What the task asks: Restate all of the data exactly.

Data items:
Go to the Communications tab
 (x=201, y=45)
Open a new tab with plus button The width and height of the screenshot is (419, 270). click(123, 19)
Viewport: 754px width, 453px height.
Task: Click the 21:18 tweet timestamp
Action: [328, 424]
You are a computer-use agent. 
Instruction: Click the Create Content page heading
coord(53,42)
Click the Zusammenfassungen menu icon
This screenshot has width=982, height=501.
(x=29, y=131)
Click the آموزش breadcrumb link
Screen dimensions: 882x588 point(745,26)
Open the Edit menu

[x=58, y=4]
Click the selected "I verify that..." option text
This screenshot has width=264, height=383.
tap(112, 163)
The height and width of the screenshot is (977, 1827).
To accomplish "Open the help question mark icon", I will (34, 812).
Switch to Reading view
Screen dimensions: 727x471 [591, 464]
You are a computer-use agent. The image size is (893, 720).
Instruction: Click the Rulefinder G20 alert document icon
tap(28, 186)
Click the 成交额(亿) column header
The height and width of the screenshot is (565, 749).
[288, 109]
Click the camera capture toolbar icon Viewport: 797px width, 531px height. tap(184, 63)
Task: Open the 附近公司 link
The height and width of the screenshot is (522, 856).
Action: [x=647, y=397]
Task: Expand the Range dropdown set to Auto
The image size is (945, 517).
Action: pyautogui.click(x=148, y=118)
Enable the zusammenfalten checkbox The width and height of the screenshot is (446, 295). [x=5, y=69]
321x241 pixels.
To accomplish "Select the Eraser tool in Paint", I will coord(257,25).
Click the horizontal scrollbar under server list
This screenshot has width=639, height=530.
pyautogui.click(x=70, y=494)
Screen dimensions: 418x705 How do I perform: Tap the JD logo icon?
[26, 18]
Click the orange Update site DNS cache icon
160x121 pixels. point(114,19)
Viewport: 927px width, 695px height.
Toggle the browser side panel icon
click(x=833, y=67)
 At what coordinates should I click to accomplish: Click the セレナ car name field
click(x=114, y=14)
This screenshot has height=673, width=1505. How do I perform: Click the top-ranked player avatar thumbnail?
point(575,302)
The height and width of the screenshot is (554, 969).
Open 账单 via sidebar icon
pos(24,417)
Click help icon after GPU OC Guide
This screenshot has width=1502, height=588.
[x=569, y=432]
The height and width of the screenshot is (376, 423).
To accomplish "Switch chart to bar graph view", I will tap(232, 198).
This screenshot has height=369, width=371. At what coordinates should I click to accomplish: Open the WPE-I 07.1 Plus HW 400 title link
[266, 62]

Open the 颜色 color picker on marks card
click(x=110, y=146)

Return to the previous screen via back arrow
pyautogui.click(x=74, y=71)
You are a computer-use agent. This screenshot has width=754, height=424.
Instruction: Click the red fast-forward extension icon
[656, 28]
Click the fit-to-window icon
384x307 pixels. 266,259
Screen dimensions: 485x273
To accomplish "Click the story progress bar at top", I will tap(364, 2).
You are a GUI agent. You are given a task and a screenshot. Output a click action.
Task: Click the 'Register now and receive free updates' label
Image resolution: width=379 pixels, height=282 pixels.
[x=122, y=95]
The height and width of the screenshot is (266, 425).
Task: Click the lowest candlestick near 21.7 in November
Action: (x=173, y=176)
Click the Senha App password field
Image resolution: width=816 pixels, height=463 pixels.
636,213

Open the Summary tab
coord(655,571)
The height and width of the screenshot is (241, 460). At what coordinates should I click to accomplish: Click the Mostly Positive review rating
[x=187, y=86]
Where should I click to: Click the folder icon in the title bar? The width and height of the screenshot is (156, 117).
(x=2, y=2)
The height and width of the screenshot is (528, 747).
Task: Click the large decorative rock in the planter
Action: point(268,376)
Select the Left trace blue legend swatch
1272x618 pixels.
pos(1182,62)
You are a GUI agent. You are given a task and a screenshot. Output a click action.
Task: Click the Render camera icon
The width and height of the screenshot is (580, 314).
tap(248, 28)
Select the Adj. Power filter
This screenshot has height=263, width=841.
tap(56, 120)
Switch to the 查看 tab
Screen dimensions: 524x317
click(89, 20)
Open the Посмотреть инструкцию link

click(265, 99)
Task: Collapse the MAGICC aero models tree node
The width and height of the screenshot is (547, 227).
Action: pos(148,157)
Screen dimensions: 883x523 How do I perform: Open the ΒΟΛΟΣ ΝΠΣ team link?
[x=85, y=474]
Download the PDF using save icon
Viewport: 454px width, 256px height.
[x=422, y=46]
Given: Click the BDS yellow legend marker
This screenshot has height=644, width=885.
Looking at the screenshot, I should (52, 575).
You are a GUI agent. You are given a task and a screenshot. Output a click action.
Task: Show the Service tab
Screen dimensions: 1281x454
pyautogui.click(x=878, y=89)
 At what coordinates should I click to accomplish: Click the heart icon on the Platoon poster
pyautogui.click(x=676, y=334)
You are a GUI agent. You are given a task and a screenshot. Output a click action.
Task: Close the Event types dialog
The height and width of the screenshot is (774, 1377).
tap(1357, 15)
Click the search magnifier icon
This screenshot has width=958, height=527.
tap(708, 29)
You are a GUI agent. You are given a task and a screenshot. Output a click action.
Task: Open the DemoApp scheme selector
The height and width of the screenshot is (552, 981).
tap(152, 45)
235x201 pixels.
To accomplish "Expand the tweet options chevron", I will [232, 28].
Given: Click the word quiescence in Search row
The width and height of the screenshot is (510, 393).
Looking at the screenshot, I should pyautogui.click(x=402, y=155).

Answer to this exercise:
Go to the Communications tab
 (x=201, y=45)
Open a new tab with plus button The width and height of the screenshot is (419, 270). click(123, 19)
Viewport: 754px width, 453px height.
Task: Click the 21:18 tweet timestamp
Action: [328, 424]
You are a computer-use agent. 
Instruction: Click the Create Content page heading
coord(53,42)
Click the Zusammenfassungen menu icon
This screenshot has width=982, height=501.
(x=29, y=131)
Click the آموزش breadcrumb link
Screen dimensions: 882x588 point(745,26)
Open the Edit menu

[x=58, y=4]
Click the selected "I verify that..." option text
This screenshot has width=264, height=383.
tap(112, 163)
The height and width of the screenshot is (977, 1827).
To accomplish "Open the help question mark icon", I will (34, 812).
Switch to Reading view
Screen dimensions: 727x471 [591, 464]
You are a computer-use agent. The image size is (893, 720).
Instruction: Click the Rulefinder G20 alert document icon
tap(28, 186)
Click the 成交额(亿) column header
The height and width of the screenshot is (565, 749).
[288, 109]
Click the camera capture toolbar icon Viewport: 797px width, 531px height. tap(184, 63)
Task: Open the 附近公司 link
The height and width of the screenshot is (522, 856).
Action: [x=647, y=397]
Task: Expand the Range dropdown set to Auto
The image size is (945, 517).
Action: pyautogui.click(x=148, y=118)
Enable the zusammenfalten checkbox The width and height of the screenshot is (446, 295). [x=5, y=69]
321x241 pixels.
To accomplish "Select the Eraser tool in Paint", I will coord(257,25).
Click the horizontal scrollbar under server list
This screenshot has width=639, height=530.
pyautogui.click(x=70, y=494)
Screen dimensions: 418x705 How do I perform: Tap the JD logo icon?
[26, 18]
Click the orange Update site DNS cache icon
160x121 pixels. point(114,19)
Viewport: 927px width, 695px height.
Toggle the browser side panel icon
click(x=833, y=67)
 At what coordinates should I click to accomplish: Click the セレナ car name field
click(x=114, y=14)
This screenshot has height=673, width=1505. How do I perform: Click the top-ranked player avatar thumbnail?
point(575,302)
The height and width of the screenshot is (554, 969).
Open 账单 via sidebar icon
pos(24,417)
Click help icon after GPU OC Guide
This screenshot has width=1502, height=588.
[x=569, y=432]
The height and width of the screenshot is (376, 423).
To accomplish "Switch chart to bar graph view", I will tap(232, 198).
This screenshot has height=369, width=371. At what coordinates should I click to accomplish: Open the WPE-I 07.1 Plus HW 400 title link
[266, 62]

Open the 颜色 color picker on marks card
click(x=110, y=146)

Return to the previous screen via back arrow
pyautogui.click(x=74, y=71)
You are a computer-use agent. This screenshot has width=754, height=424.
Instruction: Click the red fast-forward extension icon
[656, 28]
Click the fit-to-window icon
384x307 pixels. 266,259
Screen dimensions: 485x273
To accomplish "Click the story progress bar at top", I will tap(364, 2).
You are a GUI agent. You are given a task and a screenshot. Output a click action.
Task: Click the 'Register now and receive free updates' label
Image resolution: width=379 pixels, height=282 pixels.
[x=122, y=95]
The height and width of the screenshot is (266, 425).
Task: Click the lowest candlestick near 21.7 in November
Action: (x=173, y=176)
Click the Senha App password field
Image resolution: width=816 pixels, height=463 pixels.
636,213

Open the Summary tab
coord(655,571)
The height and width of the screenshot is (241, 460). At what coordinates should I click to accomplish: Click the Mostly Positive review rating
[x=187, y=86]
Where should I click to: Click the folder icon in the title bar? The width and height of the screenshot is (156, 117).
(x=2, y=2)
The height and width of the screenshot is (528, 747).
Task: Click the large decorative rock in the planter
Action: point(268,376)
Select the Left trace blue legend swatch
1272x618 pixels.
pos(1182,62)
You are a GUI agent. You are given a task and a screenshot. Output a click action.
Task: Click the Render camera icon
The width and height of the screenshot is (580, 314).
tap(248, 28)
Select the Adj. Power filter
This screenshot has height=263, width=841.
tap(56, 120)
Switch to the 查看 tab
Screen dimensions: 524x317
click(89, 20)
Open the Посмотреть инструкцию link

click(265, 99)
Task: Collapse the MAGICC aero models tree node
The width and height of the screenshot is (547, 227).
Action: pos(148,157)
Screen dimensions: 883x523 How do I perform: Open the ΒΟΛΟΣ ΝΠΣ team link?
[x=85, y=474]
Download the PDF using save icon
Viewport: 454px width, 256px height.
[x=422, y=46]
Given: Click the BDS yellow legend marker
This screenshot has height=644, width=885.
Looking at the screenshot, I should (52, 575).
You are a GUI agent. You are given a task and a screenshot. Output a click action.
Task: Show the Service tab
Screen dimensions: 1281x454
pyautogui.click(x=878, y=89)
 At what coordinates should I click to accomplish: Click the heart icon on the Platoon poster
pyautogui.click(x=676, y=334)
You are a GUI agent. You are given a task and a screenshot. Output a click action.
Task: Close the Event types dialog
The height and width of the screenshot is (774, 1377).
tap(1357, 15)
Click the search magnifier icon
This screenshot has width=958, height=527.
tap(708, 29)
You are a GUI agent. You are given a task and a screenshot. Output a click action.
Task: Open the DemoApp scheme selector
The height and width of the screenshot is (552, 981).
tap(152, 45)
235x201 pixels.
To accomplish "Expand the tweet options chevron", I will [232, 28].
Given: Click the word quiescence in Search row
The width and height of the screenshot is (510, 393).
Looking at the screenshot, I should pyautogui.click(x=402, y=155).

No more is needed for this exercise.